Rewrite the part of the records below that opens with the line containing "Select the wound" and runs through the end of the records as a numbered list, with blank lines dropped. List only these lines, and leave the pictures out of your answer.

※ ※ ※

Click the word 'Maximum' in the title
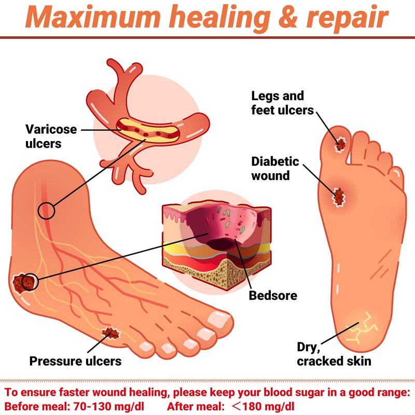93,17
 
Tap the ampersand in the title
288,17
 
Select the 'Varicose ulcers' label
51,136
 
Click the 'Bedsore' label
273,295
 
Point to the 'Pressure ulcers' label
75,361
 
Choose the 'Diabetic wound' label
275,168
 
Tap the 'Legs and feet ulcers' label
282,103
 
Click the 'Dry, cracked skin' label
334,354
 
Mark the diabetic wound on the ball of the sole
339,197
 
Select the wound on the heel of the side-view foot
23,282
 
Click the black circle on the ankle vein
46,211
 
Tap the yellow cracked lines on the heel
362,328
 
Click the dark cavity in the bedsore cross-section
222,243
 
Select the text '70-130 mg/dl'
108,406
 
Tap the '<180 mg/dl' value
262,406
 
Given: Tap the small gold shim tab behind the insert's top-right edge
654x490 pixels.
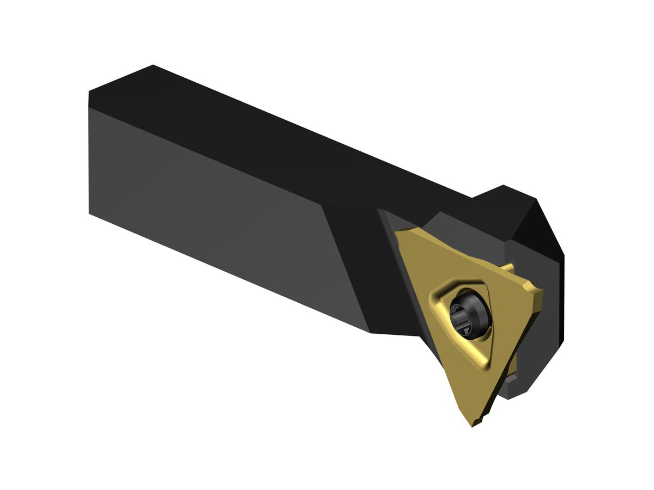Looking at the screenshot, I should (x=508, y=267).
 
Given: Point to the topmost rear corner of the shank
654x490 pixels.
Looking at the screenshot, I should (x=153, y=66).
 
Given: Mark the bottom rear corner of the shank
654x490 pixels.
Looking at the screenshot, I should (x=89, y=213).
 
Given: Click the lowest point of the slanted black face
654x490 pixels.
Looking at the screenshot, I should (x=371, y=332).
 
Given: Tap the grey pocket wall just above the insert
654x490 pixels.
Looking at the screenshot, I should (x=458, y=229).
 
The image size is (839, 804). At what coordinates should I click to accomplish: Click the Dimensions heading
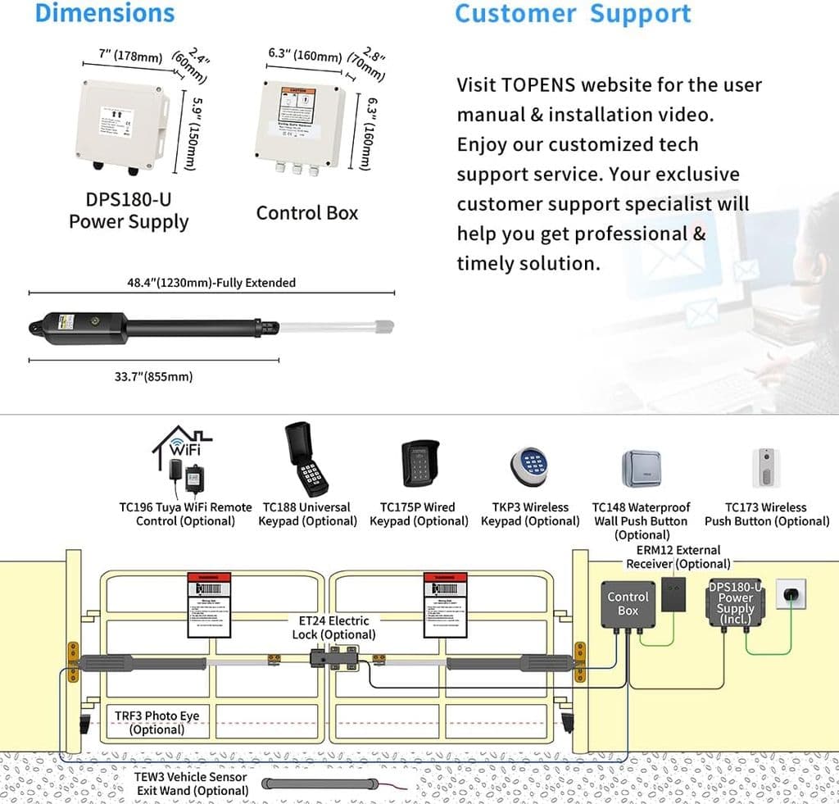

※ ※ ※

Task answer:
1. Select the wound on the heel of the side-view foot
2. 23,282
3. Click the black circle on the ankle vein
4. 46,211
5. Tap the yellow cracked lines on the heel
6. 362,328
7. Click the dark cavity in the bedsore cross-section
8. 222,243
9. Select the text '70-130 mg/dl'
10. 108,406
11. Tap the '<180 mg/dl' value
12. 262,406
13. Given: Tap the small gold shim tab behind the insert's top-right edge
14. 654x490 pixels.
15. Looking at the screenshot, I should (x=508, y=267).
16. Given: Point to the topmost rear corner of the shank
17. 654x490 pixels.
18. Looking at the screenshot, I should (x=153, y=66).
19. Given: Mark the bottom rear corner of the shank
20. 654x490 pixels.
21. Looking at the screenshot, I should (x=89, y=213).
22. Given: Click the lowest point of the slanted black face
23. 654x490 pixels.
24. Looking at the screenshot, I should (x=371, y=332).
25. Given: Tap the grey pocket wall just above the insert
26. 654x490 pixels.
27. Looking at the screenshot, I should (x=458, y=229).
28. The image size is (839, 804). At what coordinates should I click to accomplish: Click the Dimensions heading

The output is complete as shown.